2016-12-15

Watson Health and Merge Healthcare, both IBM companies, have unveiled new imaging solutions using machine learning and artificial intelligence (AI) technologies at the Radiological Society of North America (RSNA) annual meeting in Chicago.

The solutions are designed to help healthcare providers pursue personalised approaches to patient diagnosis, treatment and monitoring.

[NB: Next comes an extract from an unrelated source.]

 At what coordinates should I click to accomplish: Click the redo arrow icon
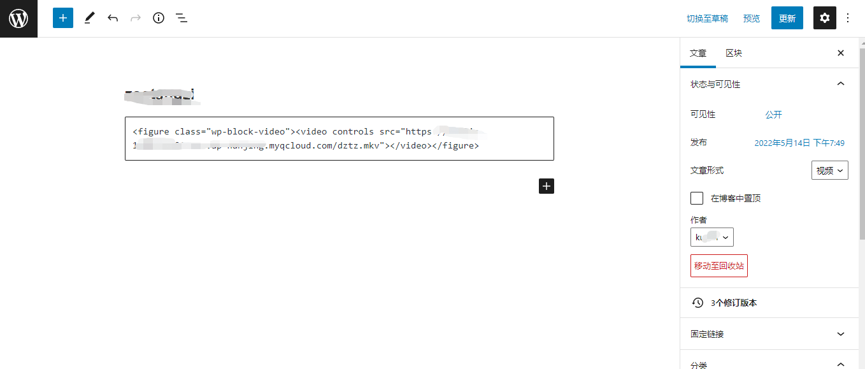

During the annual meeting, Watson Health showcased a number of new advancements including a cognitive peer review tool aimed at reconciling differences between a patient’s clinical evidence and data in his or her electronic health record (EHR); a data summarisation tool meant to give radiologists, cardiologists and others patient-specific clinical information when they’re interpreting imaging studies and a decision support tool to enable physicians to integrate imaging data with other clinical information.

In addition, Watson Health also demonstrated the MedyMatch “Brain Bleed” App, a cognitive image review tool intended to help emergency room physicians diagnose a stroke or brain bleed in a trauma patient by identifying relevant evidence in a patient record.

Merge, meanwhile, unveiled Marktation, a new process for interpreting images to help physicians improve reading speed and accuracy, with an initial application in mammography; Watson Clinical Integration Module, a cloud app for radiologists that aims to counteract common errors in medical imaging, such as base rate neglect, anchoring, bias, framing bias, and premature closure; Lesion Segmentation and Tracking Module, which Merge says can help radiologists faster interpret and report comparison exams in cancer patients and others whose conditions require longitudinal tracking.

“Watson cognitive computing is ideally suited to support radiologists on their journey ‘beyond imaging’ to practices that address the needs of patient populations, deliver improved patient outcomes and demonstrate real-world value,” said General Manager of Merge Healthcare, Nancy Koenig.

IBM Research also partnered with RSNA to debut a live demonstration of how Watson understands, reasons and learns from imaging information, which researchers say now accounts for some 90% of all medical data.